EXERCISE DATA ::

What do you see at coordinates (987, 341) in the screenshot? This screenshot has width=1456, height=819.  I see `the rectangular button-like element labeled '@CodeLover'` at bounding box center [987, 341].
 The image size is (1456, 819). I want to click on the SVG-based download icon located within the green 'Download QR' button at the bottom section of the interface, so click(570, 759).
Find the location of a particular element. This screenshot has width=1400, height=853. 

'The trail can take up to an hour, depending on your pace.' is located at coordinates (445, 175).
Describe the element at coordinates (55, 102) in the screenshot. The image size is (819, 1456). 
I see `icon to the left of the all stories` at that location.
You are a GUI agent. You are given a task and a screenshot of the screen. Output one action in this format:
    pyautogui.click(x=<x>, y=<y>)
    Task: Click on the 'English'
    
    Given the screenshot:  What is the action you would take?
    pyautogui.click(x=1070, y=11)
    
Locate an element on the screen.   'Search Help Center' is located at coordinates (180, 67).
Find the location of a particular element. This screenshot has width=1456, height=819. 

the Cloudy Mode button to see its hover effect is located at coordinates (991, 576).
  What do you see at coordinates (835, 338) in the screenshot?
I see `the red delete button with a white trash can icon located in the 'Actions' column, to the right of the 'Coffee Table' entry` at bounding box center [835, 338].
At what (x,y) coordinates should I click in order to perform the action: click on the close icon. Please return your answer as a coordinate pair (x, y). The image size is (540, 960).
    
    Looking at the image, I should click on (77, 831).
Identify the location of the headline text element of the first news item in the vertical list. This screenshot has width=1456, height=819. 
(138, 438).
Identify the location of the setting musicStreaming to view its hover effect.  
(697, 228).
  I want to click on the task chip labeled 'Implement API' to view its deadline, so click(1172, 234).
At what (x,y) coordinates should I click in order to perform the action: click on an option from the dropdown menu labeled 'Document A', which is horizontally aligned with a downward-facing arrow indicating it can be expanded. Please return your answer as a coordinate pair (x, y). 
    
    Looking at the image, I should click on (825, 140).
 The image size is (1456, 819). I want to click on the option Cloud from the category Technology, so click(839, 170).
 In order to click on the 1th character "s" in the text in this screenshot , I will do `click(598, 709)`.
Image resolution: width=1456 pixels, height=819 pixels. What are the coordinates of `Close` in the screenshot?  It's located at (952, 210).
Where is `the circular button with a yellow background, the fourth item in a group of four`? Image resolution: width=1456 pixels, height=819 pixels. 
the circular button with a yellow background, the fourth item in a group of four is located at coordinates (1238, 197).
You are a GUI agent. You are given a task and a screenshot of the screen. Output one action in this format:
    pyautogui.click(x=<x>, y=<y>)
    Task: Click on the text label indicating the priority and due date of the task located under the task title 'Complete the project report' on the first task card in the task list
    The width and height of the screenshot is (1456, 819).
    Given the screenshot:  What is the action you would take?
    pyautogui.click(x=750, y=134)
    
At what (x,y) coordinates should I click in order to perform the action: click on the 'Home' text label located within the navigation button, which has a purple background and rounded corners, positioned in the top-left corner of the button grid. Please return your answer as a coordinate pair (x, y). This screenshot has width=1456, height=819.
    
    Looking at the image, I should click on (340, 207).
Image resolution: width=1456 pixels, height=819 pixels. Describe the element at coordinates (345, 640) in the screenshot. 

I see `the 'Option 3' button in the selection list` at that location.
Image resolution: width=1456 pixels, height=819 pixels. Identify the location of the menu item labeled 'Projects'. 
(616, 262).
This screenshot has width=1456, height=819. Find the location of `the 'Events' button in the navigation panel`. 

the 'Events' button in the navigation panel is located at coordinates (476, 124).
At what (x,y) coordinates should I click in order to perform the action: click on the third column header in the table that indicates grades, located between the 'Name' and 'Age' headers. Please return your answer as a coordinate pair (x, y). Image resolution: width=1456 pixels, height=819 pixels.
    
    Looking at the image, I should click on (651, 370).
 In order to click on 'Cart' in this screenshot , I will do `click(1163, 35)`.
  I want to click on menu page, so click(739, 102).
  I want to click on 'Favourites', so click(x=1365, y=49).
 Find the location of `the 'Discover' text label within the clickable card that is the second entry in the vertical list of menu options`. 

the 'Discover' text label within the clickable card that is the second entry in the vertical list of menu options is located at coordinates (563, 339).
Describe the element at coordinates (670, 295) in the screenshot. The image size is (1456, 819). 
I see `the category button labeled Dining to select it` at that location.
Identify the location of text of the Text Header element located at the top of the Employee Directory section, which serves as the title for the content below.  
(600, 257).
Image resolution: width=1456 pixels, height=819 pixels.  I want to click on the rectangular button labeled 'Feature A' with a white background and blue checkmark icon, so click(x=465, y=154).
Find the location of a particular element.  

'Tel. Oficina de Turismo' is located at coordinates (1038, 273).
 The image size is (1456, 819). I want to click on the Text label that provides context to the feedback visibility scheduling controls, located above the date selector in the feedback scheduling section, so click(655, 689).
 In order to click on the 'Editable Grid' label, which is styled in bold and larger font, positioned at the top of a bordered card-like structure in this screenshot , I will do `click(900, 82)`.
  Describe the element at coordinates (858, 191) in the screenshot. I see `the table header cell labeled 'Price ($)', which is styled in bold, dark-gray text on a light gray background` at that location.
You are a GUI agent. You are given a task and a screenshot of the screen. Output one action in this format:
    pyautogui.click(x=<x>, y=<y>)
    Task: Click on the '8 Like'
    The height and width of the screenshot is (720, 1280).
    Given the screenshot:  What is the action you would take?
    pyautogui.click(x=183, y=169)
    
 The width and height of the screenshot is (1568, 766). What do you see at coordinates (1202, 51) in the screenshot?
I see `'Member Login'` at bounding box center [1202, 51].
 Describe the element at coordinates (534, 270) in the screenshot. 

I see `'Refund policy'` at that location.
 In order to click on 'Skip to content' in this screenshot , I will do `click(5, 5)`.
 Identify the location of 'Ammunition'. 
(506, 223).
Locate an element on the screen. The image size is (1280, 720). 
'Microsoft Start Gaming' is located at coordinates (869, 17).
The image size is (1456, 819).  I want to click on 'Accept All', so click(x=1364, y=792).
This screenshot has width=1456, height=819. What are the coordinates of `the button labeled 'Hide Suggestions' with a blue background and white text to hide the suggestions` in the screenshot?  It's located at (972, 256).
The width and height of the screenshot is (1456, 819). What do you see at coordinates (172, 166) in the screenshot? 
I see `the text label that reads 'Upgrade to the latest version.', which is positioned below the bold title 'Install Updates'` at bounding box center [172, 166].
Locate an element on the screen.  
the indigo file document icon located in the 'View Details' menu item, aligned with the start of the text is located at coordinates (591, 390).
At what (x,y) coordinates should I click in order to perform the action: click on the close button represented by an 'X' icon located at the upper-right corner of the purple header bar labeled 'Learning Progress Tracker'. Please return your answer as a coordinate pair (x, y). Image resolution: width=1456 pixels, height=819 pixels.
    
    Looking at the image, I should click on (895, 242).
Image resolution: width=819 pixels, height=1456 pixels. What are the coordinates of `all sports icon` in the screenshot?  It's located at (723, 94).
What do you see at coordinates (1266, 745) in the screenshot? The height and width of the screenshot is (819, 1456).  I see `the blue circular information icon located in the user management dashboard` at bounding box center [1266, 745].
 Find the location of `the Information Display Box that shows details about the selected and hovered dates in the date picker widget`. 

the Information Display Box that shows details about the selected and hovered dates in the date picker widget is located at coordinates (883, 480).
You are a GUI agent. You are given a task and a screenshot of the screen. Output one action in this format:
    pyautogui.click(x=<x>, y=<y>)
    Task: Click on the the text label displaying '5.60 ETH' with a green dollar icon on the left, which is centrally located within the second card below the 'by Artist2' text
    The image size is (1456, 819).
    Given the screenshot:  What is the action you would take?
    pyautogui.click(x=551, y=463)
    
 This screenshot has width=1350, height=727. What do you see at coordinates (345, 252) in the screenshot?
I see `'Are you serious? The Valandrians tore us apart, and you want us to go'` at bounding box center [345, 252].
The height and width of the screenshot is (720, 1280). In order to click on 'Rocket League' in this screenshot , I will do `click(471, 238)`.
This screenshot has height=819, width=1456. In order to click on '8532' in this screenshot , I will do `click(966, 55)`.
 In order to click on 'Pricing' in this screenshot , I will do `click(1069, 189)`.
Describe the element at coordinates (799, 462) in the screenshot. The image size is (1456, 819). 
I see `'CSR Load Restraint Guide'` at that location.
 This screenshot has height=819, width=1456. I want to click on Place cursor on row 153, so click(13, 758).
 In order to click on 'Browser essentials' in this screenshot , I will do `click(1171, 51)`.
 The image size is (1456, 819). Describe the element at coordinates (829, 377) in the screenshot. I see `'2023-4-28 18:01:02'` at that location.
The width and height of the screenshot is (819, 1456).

WHAT YOU NEED TO DO :: Copy the rows unchanged, from the first row up to and including the row with "(138, 438).".

CORRECT OUTPUT ::
What do you see at coordinates (987, 341) in the screenshot? This screenshot has width=1456, height=819.  I see `the rectangular button-like element labeled '@CodeLover'` at bounding box center [987, 341].
 The image size is (1456, 819). I want to click on the SVG-based download icon located within the green 'Download QR' button at the bottom section of the interface, so click(570, 759).
Find the location of a particular element. This screenshot has width=1400, height=853. 

'The trail can take up to an hour, depending on your pace.' is located at coordinates (445, 175).
Describe the element at coordinates (55, 102) in the screenshot. The image size is (819, 1456). 
I see `icon to the left of the all stories` at that location.
You are a GUI agent. You are given a task and a screenshot of the screen. Output one action in this format:
    pyautogui.click(x=<x>, y=<y>)
    Task: Click on the 'English'
    
    Given the screenshot:  What is the action you would take?
    pyautogui.click(x=1070, y=11)
    
Locate an element on the screen.   'Search Help Center' is located at coordinates (180, 67).
Find the location of a particular element. This screenshot has width=1456, height=819. 

the Cloudy Mode button to see its hover effect is located at coordinates (991, 576).
  What do you see at coordinates (835, 338) in the screenshot?
I see `the red delete button with a white trash can icon located in the 'Actions' column, to the right of the 'Coffee Table' entry` at bounding box center [835, 338].
At what (x,y) coordinates should I click in order to perform the action: click on the close icon. Please return your answer as a coordinate pair (x, y). The image size is (540, 960).
    
    Looking at the image, I should click on (77, 831).
Identify the location of the headline text element of the first news item in the vertical list. This screenshot has width=1456, height=819. 
(138, 438).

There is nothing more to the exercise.